About a month ago, I met with CityBeat’s New Media Director Cameron Knight. The best advice he had for me as a student studying photojournalism is to do a project before I graduate.  The point of this project is that I’m learning to tell a story as a student and I’m doing it on my own with no assistance from a class.  Since my medium of choice is photography, then I need to choose something that has visual variety.  He also stressed that I do it about a person and I need to show my viewers what is so appealing about this person. Obviously, I’m still trying to figure out what I want to accomplish in the end.  However, I’d like future employers and networking contacts to see how motivated I am and how eager I am to hear and tell stories.

So I have a certain connection with non-profit organizations.  If I could encourage all of the fellow citizens I know, I would press upon getting involved in a non-profit at least once in one’s life.

Anyway, after much research, I called the Greater Cincinnati Coalition for the Homeless (GCCH). They are actually a group for advocacy and they support several organizations in the greater Cincinnati area that help the homeless in a variety of ways.  I spoke with Gregory Flannery, the editor of GCCH’s alternative free newspaper Street Vibes, who gave me some advice and encouragement.  He gave me the name and number of a social worker, Chico Lockhart. (Street Vibes had a story about Chico in their January 2009 issue on page 3 titled Eight Minutes with a ‘Street Walker.’)  He works for Block-by-Block and the Downtown Cincinnati Incorporated and his job is to walk around the downtown business district and look for homeless people.  If they want his help, then he starts the process of getting them off the streets.

What really caught my attention is that there are people that have been living a life on the street for so long that they don’t want the help to get off the street to a better life. They choose to stay on the street.

Last Friday, I spent all afternoon walking around downtown with Chico.  I met a variety of people who are struggling to survive.  They “fly their sign” and hope that patrons passing by will toss a few coins into their cup.

Our first stop was Court Street.  We ran into 50-something “Bo,” short for Andrew Robert Beausoleil.  I asked him if he ever asks his family for help, and he says,

“I don’t ask.  I don’t wanna. I’ll do it on my own.  If I can’t do it on my own, I don’t want it.”

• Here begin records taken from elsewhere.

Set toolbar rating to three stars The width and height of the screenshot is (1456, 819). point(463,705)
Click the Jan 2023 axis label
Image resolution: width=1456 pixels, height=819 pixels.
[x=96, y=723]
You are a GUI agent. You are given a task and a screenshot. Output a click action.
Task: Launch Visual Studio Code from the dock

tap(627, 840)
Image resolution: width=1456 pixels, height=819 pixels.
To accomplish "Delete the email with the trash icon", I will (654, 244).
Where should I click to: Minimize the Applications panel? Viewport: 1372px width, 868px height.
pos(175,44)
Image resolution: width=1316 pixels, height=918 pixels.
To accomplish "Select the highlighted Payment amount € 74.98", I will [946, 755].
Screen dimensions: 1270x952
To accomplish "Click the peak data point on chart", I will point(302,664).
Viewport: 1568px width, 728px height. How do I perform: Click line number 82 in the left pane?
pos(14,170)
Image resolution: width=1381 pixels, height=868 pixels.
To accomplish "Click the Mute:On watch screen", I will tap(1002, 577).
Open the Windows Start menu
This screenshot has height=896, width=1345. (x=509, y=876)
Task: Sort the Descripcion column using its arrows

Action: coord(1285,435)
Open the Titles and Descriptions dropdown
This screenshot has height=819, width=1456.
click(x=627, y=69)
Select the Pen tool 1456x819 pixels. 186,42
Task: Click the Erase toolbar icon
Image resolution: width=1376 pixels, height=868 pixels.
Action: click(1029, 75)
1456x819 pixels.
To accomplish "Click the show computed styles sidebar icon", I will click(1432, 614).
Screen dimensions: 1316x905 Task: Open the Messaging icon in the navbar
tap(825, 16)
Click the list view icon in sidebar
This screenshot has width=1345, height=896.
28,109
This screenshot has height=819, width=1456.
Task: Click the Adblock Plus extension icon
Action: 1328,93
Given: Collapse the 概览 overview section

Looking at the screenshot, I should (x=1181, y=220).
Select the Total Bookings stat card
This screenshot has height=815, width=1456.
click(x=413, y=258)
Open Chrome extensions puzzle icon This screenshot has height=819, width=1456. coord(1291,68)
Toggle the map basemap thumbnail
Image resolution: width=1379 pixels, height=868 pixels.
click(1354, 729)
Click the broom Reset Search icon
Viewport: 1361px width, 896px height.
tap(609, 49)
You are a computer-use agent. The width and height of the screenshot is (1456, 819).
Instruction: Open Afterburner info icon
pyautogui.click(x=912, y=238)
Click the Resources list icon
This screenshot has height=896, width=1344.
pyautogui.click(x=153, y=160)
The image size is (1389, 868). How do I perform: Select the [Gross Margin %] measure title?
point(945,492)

In my opinion, he spoke with energy but he seemed tired.  Bo also was very intrigued with his cup of coffee and stressed that he drinks coffee all day. I hope to talk with Bo some more, but for now, here are a few pictures:

"Bo," short for Andrew Robert Beausoleil, sits on Court Street with a "Help" sign.
"Bo," short for Andrew Robert Beausoleil, sits on Court Street with a "Help" sign.
Bo's worn hands take a hold of the warm coffee that sits next to his "Help" sign.
Bo's worn hands take a hold of the warm coffee that sits next to his "Help" sign.